The a16z vision, frequently highlighted in their publications and podcasts, shows that generative AI is fundamentally rewriting the way B2B software is built, sold and used.
For years we talked about SaaS — Software as a Service. What we are witnessing now, however, is a shift that runs far deeper. The arrival of powerful, accessible AI models, especially generative AI, is changing the entire architecture of B2B software. It is no longer a ‘‘feature’’ you bolt on, like a chatbot tucked away in the corner of your screen. It is the very foundation on which the next generation of companies is built.
In practice you often see companies struggle with this transition. They try to slap AI on top of their existing — often outdated — systems. A ‘‘thin layer of intelligence’’ over a dumb database, so to speak. That is a dead-end street. Tomorrow’s winners are building their products around AI from the very first line of code.
From ‘‘system of record’’ to ‘‘system of intelligence’’
A concept that sits at the heart of this shift is the evolution from ‘‘systems of record’’ to ‘‘systems of intelligence’’. Your system of record is your source data: your CRM, your ERP, your customer database. For decades the value of software lay in accurately keeping track of that data. Yet data on its own does nothing; it is passive.

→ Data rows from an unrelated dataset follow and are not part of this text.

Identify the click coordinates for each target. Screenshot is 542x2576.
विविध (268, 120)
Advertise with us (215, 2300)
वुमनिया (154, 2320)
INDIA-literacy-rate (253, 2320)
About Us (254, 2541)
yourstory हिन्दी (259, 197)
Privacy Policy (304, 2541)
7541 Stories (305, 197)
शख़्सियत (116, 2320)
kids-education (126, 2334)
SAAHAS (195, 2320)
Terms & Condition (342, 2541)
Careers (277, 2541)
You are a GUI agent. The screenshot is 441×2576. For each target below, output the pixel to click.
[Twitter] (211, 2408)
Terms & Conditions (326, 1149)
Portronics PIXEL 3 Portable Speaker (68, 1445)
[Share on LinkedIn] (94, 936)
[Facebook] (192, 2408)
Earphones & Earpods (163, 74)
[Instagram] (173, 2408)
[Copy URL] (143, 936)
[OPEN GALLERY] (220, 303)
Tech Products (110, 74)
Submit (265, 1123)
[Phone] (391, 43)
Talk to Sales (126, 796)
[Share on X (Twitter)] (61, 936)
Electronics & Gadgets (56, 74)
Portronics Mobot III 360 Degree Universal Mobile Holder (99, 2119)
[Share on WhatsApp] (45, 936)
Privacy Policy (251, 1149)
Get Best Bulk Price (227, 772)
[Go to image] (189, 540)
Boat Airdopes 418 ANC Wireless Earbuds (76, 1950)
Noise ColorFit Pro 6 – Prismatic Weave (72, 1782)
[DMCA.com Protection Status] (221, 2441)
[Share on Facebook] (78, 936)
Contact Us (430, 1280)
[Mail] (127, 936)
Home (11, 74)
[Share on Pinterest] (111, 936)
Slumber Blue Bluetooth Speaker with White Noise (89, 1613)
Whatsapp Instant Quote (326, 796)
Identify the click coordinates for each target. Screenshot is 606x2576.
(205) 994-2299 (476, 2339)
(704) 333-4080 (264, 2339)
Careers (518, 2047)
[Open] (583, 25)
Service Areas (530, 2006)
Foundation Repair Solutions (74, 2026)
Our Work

A system of intelligence, by contrast, actively uses that data to assist, advise and automate tasks for the user. Think of a CRM that not only stores contact details but proactively suggests the next sales action based on email traffic, market sentiment and the account manager’s calendar. Or supply-chain software that not only tracks inventory but autonomously calculates the most optimal ordering moments and transport routes based on thousands of variables. That is the essence: the software becomes an active partner, a co-pilot.
The impact on the business model is enormous
And this has far-reaching consequences. The traditional B2B sales model — with long sales cycles, demos and fixed licence fees per user per month — often no longer fits. When the value of your product is directly linked to usage (the more data the AI processes, the more valuable the output), consumption-based pricing models suddenly make much more sense. You pay for results, not for access.
What stands out to me is how this also changes the nature of competitive advantage. In the past your moat may have been a technological lead or a strong sales team. Today your moat is increasingly the unique dataset your AI is trained on and the feedback loops from your users. The more people that use your product, the smarter it becomes — and the harder it is for a competitor to catch up. A powerful flywheel, provided you set it up correctly.